Skellboy PAX West 2019 Impression
Skellboy is trading primarily on raw charm, but while the controls felt a little loose in places, they felt fixable and can easily be forgiven for the chance to wander around its silly world.
Skellboy is the sort of game which provides appeal right up front. One look at the papercraft-meets-3D Dot Game Heroes art direction is enough to show how much the game is built on being charming. The gameplay demo was simple but indicates it has enough chops to support that charm.
Skellboy’s defining feature is the ability to swap out parts of the title character’s skeleton to grant buffs and change his appearance. While it’s admittedly a simple gimmick, the demo immediately plays it to the hilt in both gameplay and writing. Skellboy starts with no feet and thus couldn’t walk at anything faster than a crawl, but with feet attached, he sped up and gained the ability to jump. The demo offered a variety of different heads, torsos, and feet in addition to numerous weapons to mess around with. Not all of these new body parts were automatic improvements though. Some replacement ribcages lowered max HP so it is beneficial to actually weigh what each new body part has to offer. Skellboy doesn’t have much room to spare so while he can hang on to multiple weapons, any new body part is immediately forces the last one onto the ground.
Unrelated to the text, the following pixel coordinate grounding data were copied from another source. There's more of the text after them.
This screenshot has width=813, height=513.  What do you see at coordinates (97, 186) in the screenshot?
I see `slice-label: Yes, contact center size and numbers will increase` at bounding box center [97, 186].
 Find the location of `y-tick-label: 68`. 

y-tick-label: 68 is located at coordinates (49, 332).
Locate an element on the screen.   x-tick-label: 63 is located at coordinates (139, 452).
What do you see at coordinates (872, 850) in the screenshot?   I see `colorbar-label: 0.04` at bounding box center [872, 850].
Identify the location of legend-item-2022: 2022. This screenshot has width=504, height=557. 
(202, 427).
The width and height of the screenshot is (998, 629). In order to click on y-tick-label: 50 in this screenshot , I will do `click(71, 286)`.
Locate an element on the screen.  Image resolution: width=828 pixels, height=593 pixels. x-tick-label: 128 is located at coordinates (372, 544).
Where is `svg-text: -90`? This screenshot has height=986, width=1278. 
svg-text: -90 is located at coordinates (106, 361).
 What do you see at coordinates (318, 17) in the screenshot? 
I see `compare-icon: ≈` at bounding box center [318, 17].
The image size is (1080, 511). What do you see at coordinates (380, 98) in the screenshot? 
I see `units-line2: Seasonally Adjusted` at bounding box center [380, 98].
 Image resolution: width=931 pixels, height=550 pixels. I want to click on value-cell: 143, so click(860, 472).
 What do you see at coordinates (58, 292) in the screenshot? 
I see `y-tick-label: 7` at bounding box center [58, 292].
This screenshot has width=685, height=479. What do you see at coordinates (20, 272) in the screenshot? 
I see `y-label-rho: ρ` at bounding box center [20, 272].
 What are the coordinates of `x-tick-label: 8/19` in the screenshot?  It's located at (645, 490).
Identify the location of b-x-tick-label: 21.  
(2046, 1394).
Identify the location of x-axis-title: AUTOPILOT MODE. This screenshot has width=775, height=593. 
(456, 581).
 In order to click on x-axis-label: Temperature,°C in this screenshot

Even in a short demo the structure of Skellboy seemed fairly straightforward, with a similar flow to Zelda or Metroid. Like most Zelda games there’s no exp or leveling; Skellboy’s suite of powers are up to what the player makes of him. While the demo didn’t allow any holding of unequipped body parts, it was made clear that the final game will have an area between fast travel points that can be used to store spare parts, allowing some capacity to hold onto certain parts without making the moment to moment swapping completely unworthy of consideration.
Skellboy’s plot maintains the same goofy tone. A necromancer has been rejected by the kingdom’s princess and in a fit of rage he responds by making an army of evil skeletons while also accidentally raising the eponymous Skellboy, who goes out to put a stop to this. It’s a simple story that sets the mood well and fits with the visuals. The game doesn’t appear to be going for a deep involving tale, but the writing hits the mark where it needs to. Each inventory item has an amusing description, a new ribcage lowers Skellboy’s maximum health because its sheer ugliness causes enough shame to physically weaken him, Skellboy’s bone feet are described as providing an unfair advantage in tapdancing competitions, etc. The descriptions were a treat and it was exciting to get new items just to read what new joke would accompany them.
Skellboy is trading primarily on raw charm, but while the controls felt a little loose in places, they felt fixable and can easily be forgiven for the chance to wander around its silly world. Hopefully UmaikiGames can make the fun tone last the entire way through when it launches for Nintendo Switch on December 3, 2019, with PC, Mac, and Linux versions following in 2020.